After speaking briefly and emotionally before the judge handed down the sentence, Sullivan took responsibility and apologized for harming his family, friends and the “noble profession” of cyber security.

“I was a bad role model,” Sullivan said in a halting voice. “We are there to be the customer’s champion and I failed in this case.”

Citing the letters in their own memo, Sullivan’s lawyers recounted a series of good deeds, such as establishing eBay’s trust and safety team and a Facebook child safety effort that his successor there, Alex Stamos, credited with delivering three-quarters of all alerts to the National Center for missing and exploited children in 2021.

“It is not unreasonable to say that Joe and the handful of other leaders who tackled this problem in the early days are probably responsible for more global prosecutions of child sexual exploitation than virtually any other living person,” wrote Stamos, now director of the Stanford Internet Observatory.

The criminal case against Sullivan began when a hacker emailed Uber anonymously and described a security breach that allowed him and a partner to download data from one of the company’s Amazon warehouses.

It emerged that they had used a stray digital key that Uber had left behind to get into the Amazon account, where they found and extracted an unencrypted backup of the data of more than 50 million Uber riders and 600,000 drivers.

Sullivan’s team directed them against Uber’s bounty program, noting that the top payout under it was $10,000. The hackers said they would need six figures and threatened to release the data.

The negotiations ended with a payment of $100,000 and a promise from the hackers that they had destroyed the data and would not reveal what they had done. While prosecutors called it a coverup, testimony showed that Sullivan’s staff used the process to get clues that would lead them to the true identities of the perpetrators, which they believed was necessary leverage to keep them at their word.

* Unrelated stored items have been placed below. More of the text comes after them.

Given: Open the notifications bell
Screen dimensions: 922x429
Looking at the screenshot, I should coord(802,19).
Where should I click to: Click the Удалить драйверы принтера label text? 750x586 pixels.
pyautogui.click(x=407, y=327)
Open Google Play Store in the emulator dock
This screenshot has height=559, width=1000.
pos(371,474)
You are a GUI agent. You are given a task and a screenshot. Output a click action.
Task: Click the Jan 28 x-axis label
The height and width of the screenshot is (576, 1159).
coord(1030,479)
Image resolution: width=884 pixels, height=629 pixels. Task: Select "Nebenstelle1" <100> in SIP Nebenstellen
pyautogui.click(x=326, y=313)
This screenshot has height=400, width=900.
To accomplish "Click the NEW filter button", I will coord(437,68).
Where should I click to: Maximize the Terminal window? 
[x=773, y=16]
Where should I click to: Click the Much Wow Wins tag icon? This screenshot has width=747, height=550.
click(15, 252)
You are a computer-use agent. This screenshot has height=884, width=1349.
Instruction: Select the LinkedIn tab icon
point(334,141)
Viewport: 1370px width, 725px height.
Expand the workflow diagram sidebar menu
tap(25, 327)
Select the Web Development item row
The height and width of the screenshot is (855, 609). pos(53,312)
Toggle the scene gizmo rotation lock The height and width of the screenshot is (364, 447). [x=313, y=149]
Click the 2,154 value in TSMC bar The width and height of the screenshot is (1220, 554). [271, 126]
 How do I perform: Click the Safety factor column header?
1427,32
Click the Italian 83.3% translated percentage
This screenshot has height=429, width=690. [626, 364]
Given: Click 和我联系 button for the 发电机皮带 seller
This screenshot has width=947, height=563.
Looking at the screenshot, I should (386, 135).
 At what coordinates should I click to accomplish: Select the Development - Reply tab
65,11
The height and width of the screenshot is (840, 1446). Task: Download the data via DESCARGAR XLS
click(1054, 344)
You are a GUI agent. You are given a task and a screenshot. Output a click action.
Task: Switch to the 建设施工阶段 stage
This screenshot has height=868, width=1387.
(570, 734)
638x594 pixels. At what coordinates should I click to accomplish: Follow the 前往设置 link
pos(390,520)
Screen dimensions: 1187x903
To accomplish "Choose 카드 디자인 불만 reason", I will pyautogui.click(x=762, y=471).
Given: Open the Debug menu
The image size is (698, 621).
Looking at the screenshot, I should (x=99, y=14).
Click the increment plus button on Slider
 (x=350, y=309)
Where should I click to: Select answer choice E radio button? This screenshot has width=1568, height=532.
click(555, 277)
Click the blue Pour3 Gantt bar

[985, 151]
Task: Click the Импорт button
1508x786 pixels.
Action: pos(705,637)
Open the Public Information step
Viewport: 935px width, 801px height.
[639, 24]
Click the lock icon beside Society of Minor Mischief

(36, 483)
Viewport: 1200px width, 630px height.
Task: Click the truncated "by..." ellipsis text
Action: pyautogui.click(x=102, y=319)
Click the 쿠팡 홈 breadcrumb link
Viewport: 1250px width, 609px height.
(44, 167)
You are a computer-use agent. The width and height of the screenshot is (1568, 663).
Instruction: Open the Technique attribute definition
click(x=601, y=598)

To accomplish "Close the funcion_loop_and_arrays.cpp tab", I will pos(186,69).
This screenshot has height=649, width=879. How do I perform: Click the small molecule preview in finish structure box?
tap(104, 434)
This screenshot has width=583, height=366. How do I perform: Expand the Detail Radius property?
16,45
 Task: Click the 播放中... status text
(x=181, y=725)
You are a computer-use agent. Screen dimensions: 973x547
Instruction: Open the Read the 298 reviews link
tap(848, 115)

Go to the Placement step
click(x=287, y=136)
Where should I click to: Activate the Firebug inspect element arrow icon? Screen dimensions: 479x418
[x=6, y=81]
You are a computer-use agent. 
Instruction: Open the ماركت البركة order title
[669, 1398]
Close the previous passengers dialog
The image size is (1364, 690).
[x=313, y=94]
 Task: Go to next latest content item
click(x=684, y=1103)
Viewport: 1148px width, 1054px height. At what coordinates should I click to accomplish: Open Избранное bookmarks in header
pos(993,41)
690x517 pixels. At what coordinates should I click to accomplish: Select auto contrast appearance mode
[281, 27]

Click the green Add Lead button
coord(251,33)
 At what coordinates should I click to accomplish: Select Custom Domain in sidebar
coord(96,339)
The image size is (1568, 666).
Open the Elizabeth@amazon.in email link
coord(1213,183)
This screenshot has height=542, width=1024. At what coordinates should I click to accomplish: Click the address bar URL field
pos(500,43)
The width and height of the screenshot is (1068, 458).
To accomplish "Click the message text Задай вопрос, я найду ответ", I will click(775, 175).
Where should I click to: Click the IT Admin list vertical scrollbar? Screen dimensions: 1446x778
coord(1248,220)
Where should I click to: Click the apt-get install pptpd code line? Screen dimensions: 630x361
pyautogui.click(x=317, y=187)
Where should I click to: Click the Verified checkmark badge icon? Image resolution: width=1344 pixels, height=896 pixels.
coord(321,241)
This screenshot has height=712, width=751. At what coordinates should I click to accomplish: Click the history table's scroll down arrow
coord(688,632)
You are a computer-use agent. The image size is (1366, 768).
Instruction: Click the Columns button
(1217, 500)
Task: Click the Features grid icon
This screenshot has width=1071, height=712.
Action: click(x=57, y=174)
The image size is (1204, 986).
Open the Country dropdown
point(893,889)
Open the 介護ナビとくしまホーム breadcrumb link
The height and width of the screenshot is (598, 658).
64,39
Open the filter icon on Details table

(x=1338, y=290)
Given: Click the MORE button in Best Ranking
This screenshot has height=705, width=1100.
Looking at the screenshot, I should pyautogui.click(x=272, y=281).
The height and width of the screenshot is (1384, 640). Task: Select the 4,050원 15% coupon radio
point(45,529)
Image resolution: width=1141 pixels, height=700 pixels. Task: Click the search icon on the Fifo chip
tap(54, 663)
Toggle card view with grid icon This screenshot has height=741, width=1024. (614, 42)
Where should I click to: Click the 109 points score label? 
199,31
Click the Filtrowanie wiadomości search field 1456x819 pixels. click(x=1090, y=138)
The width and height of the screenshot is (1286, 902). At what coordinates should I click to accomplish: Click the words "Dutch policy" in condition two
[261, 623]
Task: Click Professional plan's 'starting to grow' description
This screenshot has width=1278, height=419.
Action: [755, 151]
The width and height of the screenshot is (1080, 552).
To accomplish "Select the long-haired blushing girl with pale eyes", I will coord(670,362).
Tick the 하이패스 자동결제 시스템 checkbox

The two were later arrested and pleaded guilty to hacking charges, and one testified for prosecutors at Sullivan’s trial.

The obstruction charge drew strength from the fact that Uber, at the time, was nearing the end of an FTC investigation into a major breach in 2014, which occurred before Sullivan joined the company.

While leading the response to the two hackers, Sullivan kept many others in the company informed, including a lawyer on Sullivan’s team, Craig Clark. Evidence showed that Sullivan told Kalanick, Uber’s CEO at the time, and that Kalanick approved of Sullivan’s strategy. The company’s chief privacy counsel, who oversaw the response to the FTC, was briefed, and the head of the company’s communications team also had details.

Clark, the designated breach legal director, was granted immunity to testify against his former boss. Under cross-examination, he acknowledged that he informed the team that the attack would not be disclosed if the hackers were identified, agreed to delete what they had taken and was able to convince the company that they had not disseminated the data, which eventually happened.

Prosecutors were left to challenge “whether Joe Sullivan could possibly have believed that,” as one of them put it in closing arguments. In his comments Thursday, Sullivan said he should have gotten an outside legal opinion instead of being relieved to get internal coverage to avoid disclosure.

After Kalanick was forced out of the company for unrelated scandals, his successor, Dara Khosrowshahi, stepped in and learned of the breach. Sullivan described it as a routine bug bounty payout, prosecutors said, redacting from one email the amount of the payout and the fact that the hackers had obtained unencrypted data, including phone numbers, of tens of millions of riders. After a later investigation revealed the full story, Khosrowshahi testified, he fired Sullivan for not telling him more sooner.

Eager to show it was operating in a new era, the company helped the US attorney’s office build a case against Sullivan. And prosecutors, in turn, unsuccessfully pushed Sullivan to implicate Kalanick, which would have been a far bigger prize but was not condemned by the surviving written evidence, according to people familiar with the process.